Putting the Spotlight on the Gender Gaps in Digital Spaces
Prof. Sandra González-Bailón co-edited a new journal issue quantifying the extent to which gender bias occurs and is perpetuated online and in digital media.
It’s simple to look at a roster of employees at any company and determine if there’s a gender gap. But so many of the systems on which we run our lives — social media platforms, online spaces, recommendation engines built into our media —- are so large and opaque that the task of spotting gender gaps is nearly impossible for the average person.
Enter the computational social scientists.
A new special issue of the Journal of Computer-Mediated Communication, co-edited by Sandra González-Bailón, the Carolyn Marvin Professor of Communication at the Annenberg School for Communication, uncovers how gender gaps exist and perpetuate in online environments. Entitled “Gender Gaps in Digital Spaces,” it includes studies on topics such as gender gaps in political expression, the reality of gender differences in style and quality among programmers, and biases in AI-generated images.
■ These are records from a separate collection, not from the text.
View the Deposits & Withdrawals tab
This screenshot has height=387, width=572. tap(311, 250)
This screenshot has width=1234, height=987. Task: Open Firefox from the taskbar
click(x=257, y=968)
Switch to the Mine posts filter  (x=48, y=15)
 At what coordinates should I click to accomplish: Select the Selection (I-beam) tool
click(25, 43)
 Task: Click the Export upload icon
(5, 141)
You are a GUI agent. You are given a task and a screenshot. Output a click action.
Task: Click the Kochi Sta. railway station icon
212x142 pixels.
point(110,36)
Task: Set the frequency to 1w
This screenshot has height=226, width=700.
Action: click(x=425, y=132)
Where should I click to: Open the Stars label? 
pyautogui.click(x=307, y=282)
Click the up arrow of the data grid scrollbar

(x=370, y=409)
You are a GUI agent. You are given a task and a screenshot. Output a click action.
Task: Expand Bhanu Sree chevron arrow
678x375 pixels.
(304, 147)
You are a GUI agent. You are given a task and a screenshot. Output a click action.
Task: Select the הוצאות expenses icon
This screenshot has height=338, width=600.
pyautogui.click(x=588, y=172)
We spoke to González-Bailón about the issue:
What made you interested in exploring gender disparities online, particularly in a quantitative way?
The idea for this special issue originated during an ICA conference (Paris, 2022). My colleague Brooke Foucault-Welles and I co-organized a panel on how to use computational research to identify gender gaps in digital spaces. The idea was to discuss how we could use empirical evidence to inform interventions that could lessen inequities. In order to make impactful, large-scale changes, you need to begin by measuring where we are now and the trends in these biases. The special issue is a continuation of the discussions we had in that panel.
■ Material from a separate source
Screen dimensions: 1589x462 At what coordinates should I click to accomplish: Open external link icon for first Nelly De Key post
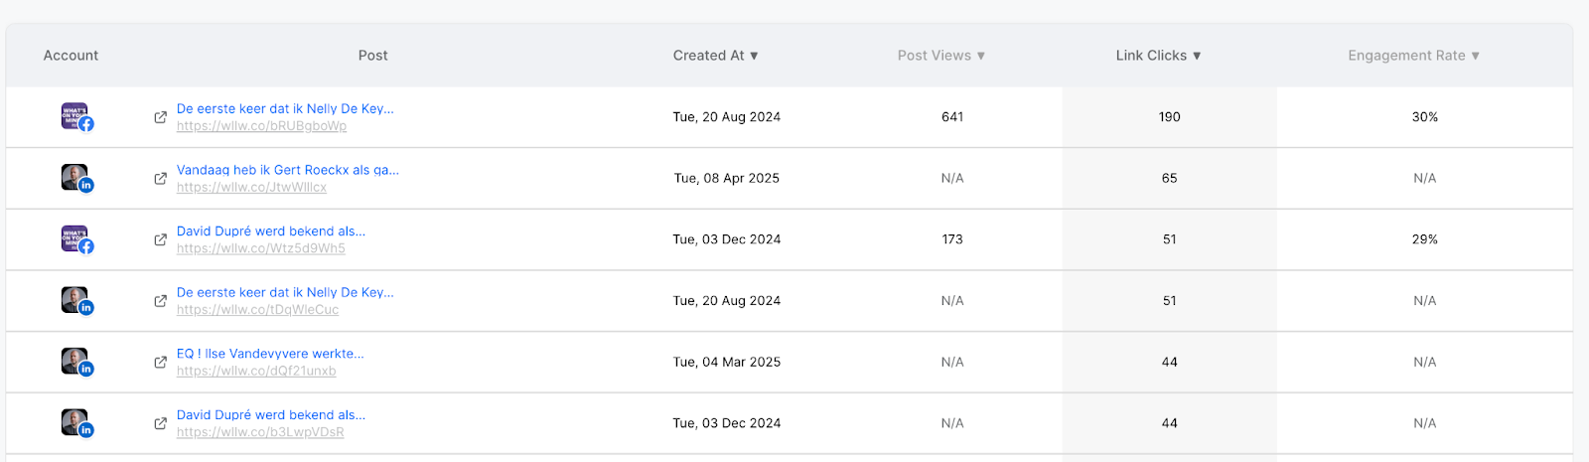160,117
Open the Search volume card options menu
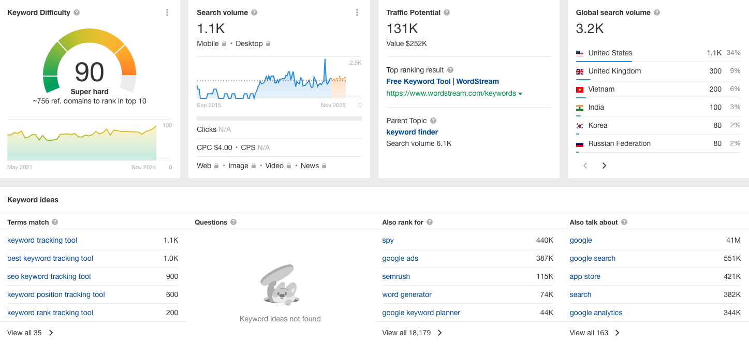 357,12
My co-editor, Ágnes Horvát, and I wanted to energize this area of research, which is particularly crucial as digital technologies evolve rapidly and in unprecedented directions.
What are some examples of the gender divide online?
The digital world is multimodal: you have text, images, videos; you have online games and virtual realities; you have peer-to-peer platforms that facilitate collaboration in the production of outputs (like Wikipedia or GitHub). In all these spaces, there are gendered dynamics and representations that perpetuate stereotypes and bias, and that often create disadvantages for women.
The effect of these biases go beyond the platforms in which they arise; they also have spill-over effects, especially now that Large Language Models and other AI technologies are being trained on untold amounts of existing content, often masking, perpetuating, and even amplifying the biases hidden in those repositories of content.
For example, one of the articles in the special issue explores how AI-generated images for various occupations show more pronounced gender bias than expected, given existing patterns of occupational segregation. It is important that we pay attention to these spillover effects because they often become the unintended consequences that resist correction.
What are some findings that come out of the studies in this issue?
They identify gender differences in three empirical domains: communication dynamics (the way in which mediated interactions contain bias), algorithmic representations (how algorithms perpetuate prejudices), and organizational patterns (how technologies facilitate or hamper collaboration).
They also share a common thread in addressing measurement challenges, in particular, the distorting effects that often result from using binary classifications of gender. One of the articles offers a great assessment of the error that seeps into the research when measurement is not carefully designed. If we want to identify inequities so that we can address them effectively, we first need to get the measurement right.
What are some potential solutions to improve the situation?
In order to create data-driven solutions to gender gaps, we need cumulative, long-term research. The seven articles that form this special issue are a great entry point to the contributions this type of work can make – but we need continuing work to identify the blind spots we may still have when it comes to the creation or perpetuation of gender divides.
For example, in research led by Isabelle Langrock (Ph.D. ‘23), we analyzed efforts to bridge the gender gap on Wikipedia, where only about 20% of the 1.5 million biographical articles are about women. We found that events like “edit-a-thons” to add more articles about women (like the one that Isabelle organized at Annenberg) are effective in narrowing the gap, but that the newly-added articles are also harder to find on the site. Concrete steps, like adding infoboxes, are also necessary to make these new articles more findable.
We need empirical evidence about where the gender gaps exist, in order to pinpoint effective solutions, and the more researchers focus on this, the more solid the evidence becomes. Our hope is that this special issue stimulates more work in this direction.